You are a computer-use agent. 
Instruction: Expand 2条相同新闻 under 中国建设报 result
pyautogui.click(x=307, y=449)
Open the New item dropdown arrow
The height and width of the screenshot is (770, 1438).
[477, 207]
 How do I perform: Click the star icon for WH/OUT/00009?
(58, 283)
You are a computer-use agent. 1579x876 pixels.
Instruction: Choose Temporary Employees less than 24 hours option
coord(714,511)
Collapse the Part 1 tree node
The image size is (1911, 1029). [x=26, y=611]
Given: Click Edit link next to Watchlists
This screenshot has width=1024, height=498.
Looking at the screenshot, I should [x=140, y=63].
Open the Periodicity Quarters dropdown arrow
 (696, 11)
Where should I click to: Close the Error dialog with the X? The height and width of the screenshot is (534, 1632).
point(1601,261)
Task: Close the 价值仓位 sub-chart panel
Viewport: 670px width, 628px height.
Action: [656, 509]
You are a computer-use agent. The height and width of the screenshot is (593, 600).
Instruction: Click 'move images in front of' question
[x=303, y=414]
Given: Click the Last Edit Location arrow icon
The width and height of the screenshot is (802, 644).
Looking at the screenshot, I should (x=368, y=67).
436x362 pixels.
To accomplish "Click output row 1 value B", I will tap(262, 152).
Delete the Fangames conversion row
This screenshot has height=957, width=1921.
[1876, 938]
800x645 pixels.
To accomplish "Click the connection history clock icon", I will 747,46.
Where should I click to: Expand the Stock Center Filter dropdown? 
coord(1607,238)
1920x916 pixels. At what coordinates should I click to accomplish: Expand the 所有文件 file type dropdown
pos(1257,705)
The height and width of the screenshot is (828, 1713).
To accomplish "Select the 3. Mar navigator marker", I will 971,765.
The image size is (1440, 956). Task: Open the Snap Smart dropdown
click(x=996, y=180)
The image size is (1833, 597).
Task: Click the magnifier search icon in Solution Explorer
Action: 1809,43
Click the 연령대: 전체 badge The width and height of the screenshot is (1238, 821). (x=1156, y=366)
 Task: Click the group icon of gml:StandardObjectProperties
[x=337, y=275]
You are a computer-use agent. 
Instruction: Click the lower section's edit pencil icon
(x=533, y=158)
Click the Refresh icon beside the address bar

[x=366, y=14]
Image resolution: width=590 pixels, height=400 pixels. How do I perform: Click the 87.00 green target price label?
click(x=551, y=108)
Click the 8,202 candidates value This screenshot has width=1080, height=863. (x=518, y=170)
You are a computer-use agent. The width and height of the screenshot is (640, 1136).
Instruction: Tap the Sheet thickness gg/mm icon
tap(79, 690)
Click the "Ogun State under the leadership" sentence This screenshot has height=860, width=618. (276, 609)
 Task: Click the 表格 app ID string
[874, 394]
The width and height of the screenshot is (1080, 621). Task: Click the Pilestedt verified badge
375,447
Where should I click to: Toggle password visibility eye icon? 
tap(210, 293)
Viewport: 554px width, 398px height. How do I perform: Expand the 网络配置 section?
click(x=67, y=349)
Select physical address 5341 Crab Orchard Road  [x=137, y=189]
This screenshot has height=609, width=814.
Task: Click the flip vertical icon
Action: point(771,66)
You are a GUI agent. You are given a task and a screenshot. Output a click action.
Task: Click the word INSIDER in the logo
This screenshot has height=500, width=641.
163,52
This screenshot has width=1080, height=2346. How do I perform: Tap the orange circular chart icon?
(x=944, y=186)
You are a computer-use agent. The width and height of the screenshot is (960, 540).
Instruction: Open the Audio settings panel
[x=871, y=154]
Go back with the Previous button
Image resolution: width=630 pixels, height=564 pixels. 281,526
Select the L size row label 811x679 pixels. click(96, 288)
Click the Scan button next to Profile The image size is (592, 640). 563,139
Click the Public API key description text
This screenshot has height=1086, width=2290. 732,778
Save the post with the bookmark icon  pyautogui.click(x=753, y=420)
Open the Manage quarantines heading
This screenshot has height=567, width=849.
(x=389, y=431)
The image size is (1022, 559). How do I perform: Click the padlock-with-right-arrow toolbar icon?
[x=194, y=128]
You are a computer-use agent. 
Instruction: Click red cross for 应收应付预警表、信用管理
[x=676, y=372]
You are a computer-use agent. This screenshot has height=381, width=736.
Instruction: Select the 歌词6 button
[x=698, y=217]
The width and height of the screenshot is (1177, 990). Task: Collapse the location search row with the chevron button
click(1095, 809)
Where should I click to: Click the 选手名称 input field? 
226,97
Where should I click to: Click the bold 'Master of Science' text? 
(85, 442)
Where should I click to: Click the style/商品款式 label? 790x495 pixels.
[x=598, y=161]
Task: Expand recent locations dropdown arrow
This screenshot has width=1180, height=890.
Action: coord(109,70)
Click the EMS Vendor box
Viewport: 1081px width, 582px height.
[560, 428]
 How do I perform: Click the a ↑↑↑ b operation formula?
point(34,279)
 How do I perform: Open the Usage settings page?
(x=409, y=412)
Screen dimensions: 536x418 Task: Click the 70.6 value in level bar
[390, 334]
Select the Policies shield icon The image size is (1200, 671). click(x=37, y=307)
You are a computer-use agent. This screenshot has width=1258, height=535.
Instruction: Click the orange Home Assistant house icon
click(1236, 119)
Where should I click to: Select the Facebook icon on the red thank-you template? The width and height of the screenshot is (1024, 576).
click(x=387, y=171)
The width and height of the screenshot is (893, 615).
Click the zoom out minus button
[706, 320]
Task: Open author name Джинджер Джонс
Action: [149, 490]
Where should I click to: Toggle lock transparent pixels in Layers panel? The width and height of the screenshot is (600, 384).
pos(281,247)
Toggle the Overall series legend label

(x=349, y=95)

*What is needed*: Copy out each line of the listing that holds "will".

*Reply to the task*:
To accomplish "Click output row 1 value B", I will tap(262, 152).
To accomplish "Click the connection history clock icon", I will 747,46.
To accomplish "Select the 3. Mar navigator marker", I will 971,765.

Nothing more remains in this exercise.